本文 —
※ ※ ※
解決は順番です。先にテーブル設計、次にSQLで正しく作る、最後にPythonで検証→運用。
現場エピソード
筆者(ふみと)は大手企業で10年、100件以上の案件を担当しました。評価されたのは、「SQLで正しく出す → Pythonで検証 → 意思決定に翻訳」の速さと安定。粒度・主キー・時点を1枚のデータ辞書に落とし、SQLのCTEで“意味のある表”を積み上げ、pandasで再現性の検査を回す──この型で炎上案件が驚くほど減りました。
ステップ1:粒度・主キー・時点を決める(データ辞書テンプレ)
まずは行が何を表すのか(粒度)、一意な組(主キー)、どの時点の値かを明確にします。ここが曖昧だと、以降のSQL・可視化・モデル化まで全部がブレます。
テーブル: orders
粒度: 注文行(order_id, line_no)
主キー: (order_id, line_no)
時刻: ordered_at(JST)
外部参照: customers(customer_id), price_history(sku, valid_from, valid_to)
※ ※ ※
データ —
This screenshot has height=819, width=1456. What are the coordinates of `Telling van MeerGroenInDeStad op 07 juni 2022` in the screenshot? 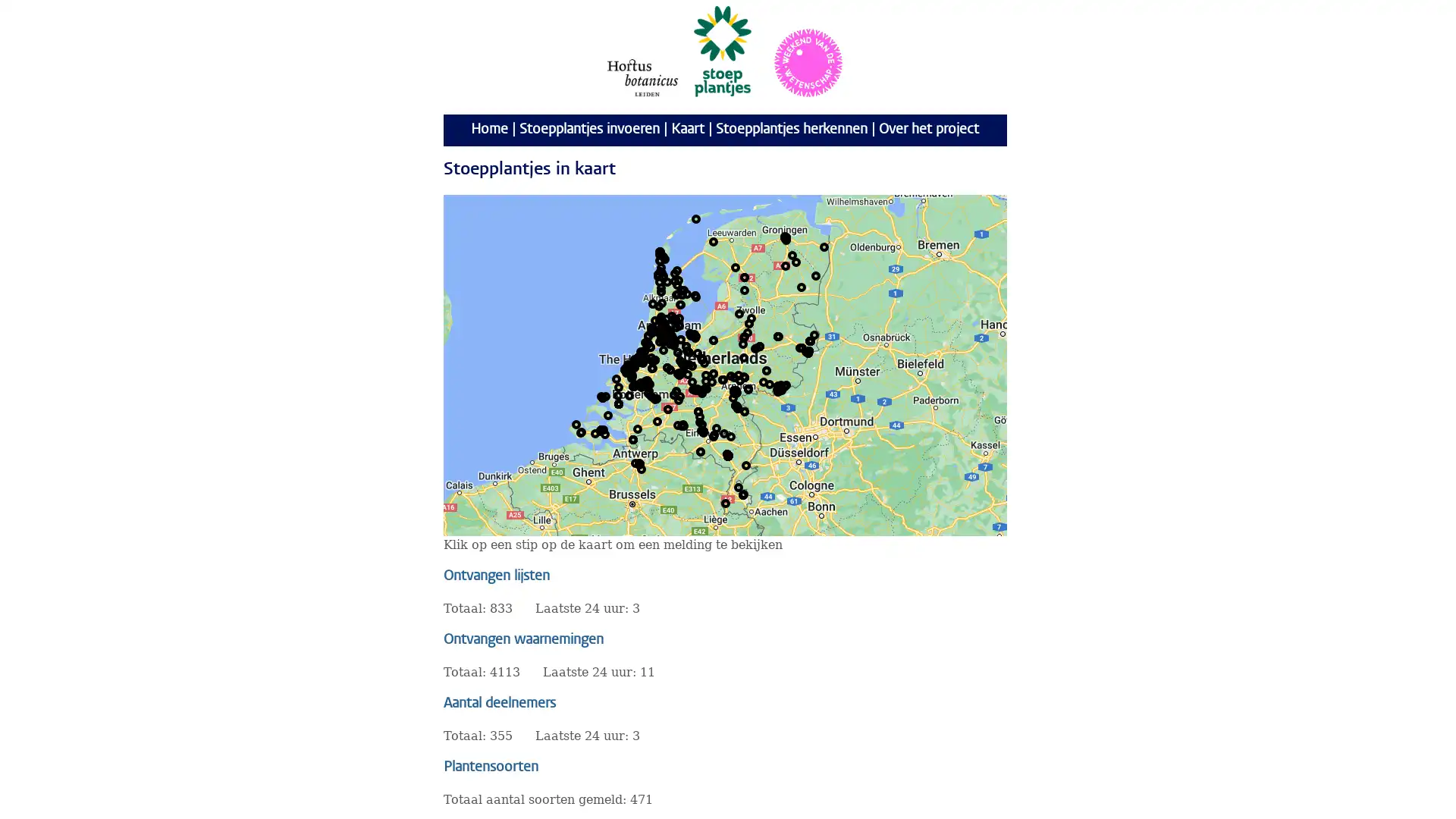 It's located at (808, 350).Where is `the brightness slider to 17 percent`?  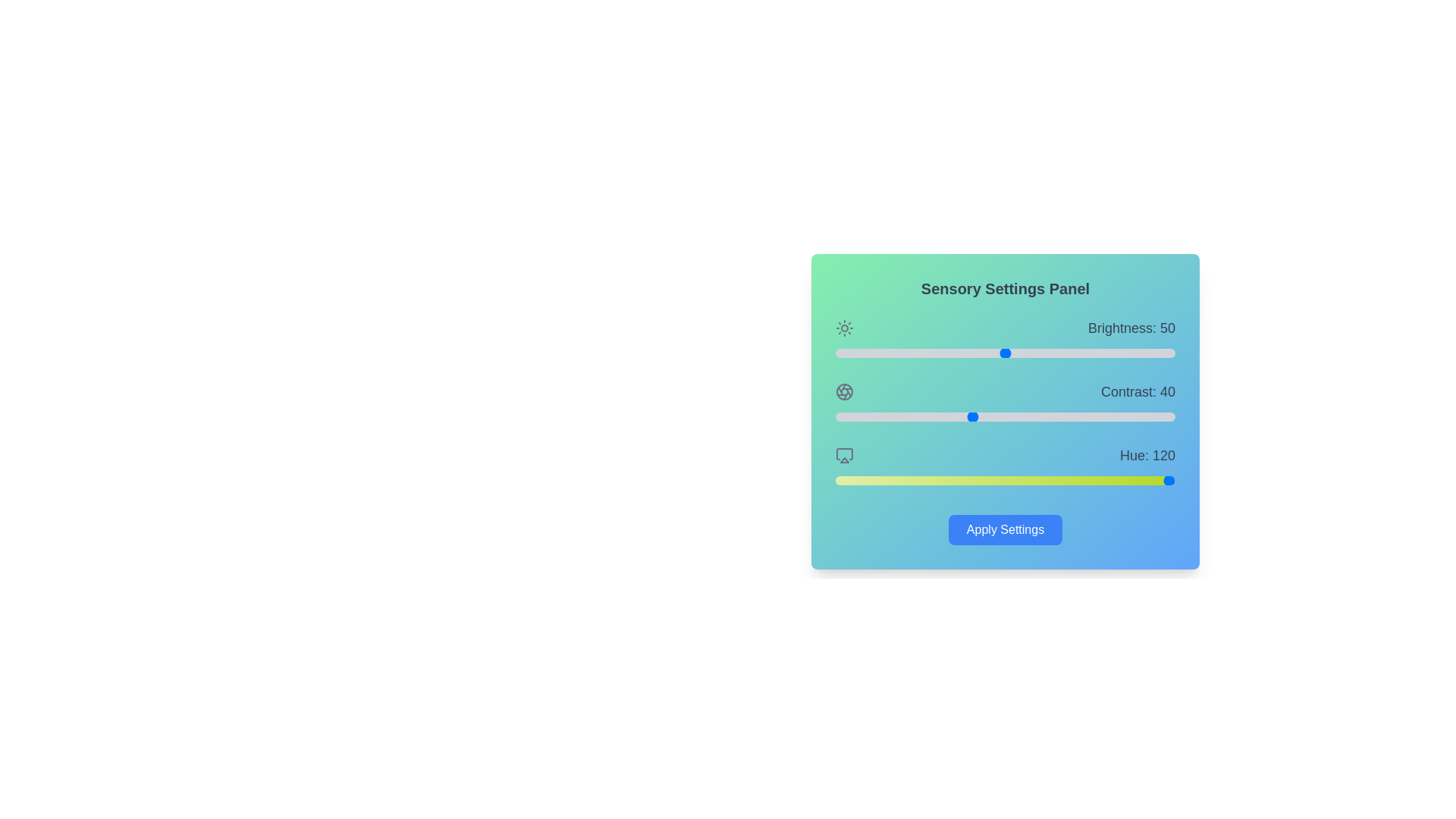 the brightness slider to 17 percent is located at coordinates (893, 353).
※ ※ ※
課題 —
A. 本文のステップ1で、粒度・主キー・時点を最初に明確にする理由を1〜3文で説明してください。
B. 本文の「まずは行が何を表すのか(粒度」から「時刻: ordered_at(JST)」までのすべてを、一字一句そのまま打ち直してください。
C. 本文では、テーブル orders の主キーは何とされていますか。

課題別解答 —
A. そこが曖昧だと、以降のSQL・可視化・モデル化まで全部がブレてしまうからです。

B.
まずは行が何を表すのか(粒度)、一意な組(主キー)、どの時点の値かを明確にします。ここが曖昧だと、以降のSQL・可視化・モデル化まで全部がブレます。
テーブル: orders
粒度: 注文行(order_id, line_no)
主キー: (order_id, line_no)
時刻: ordered_at(JST)

C. (order_id, line_no)です。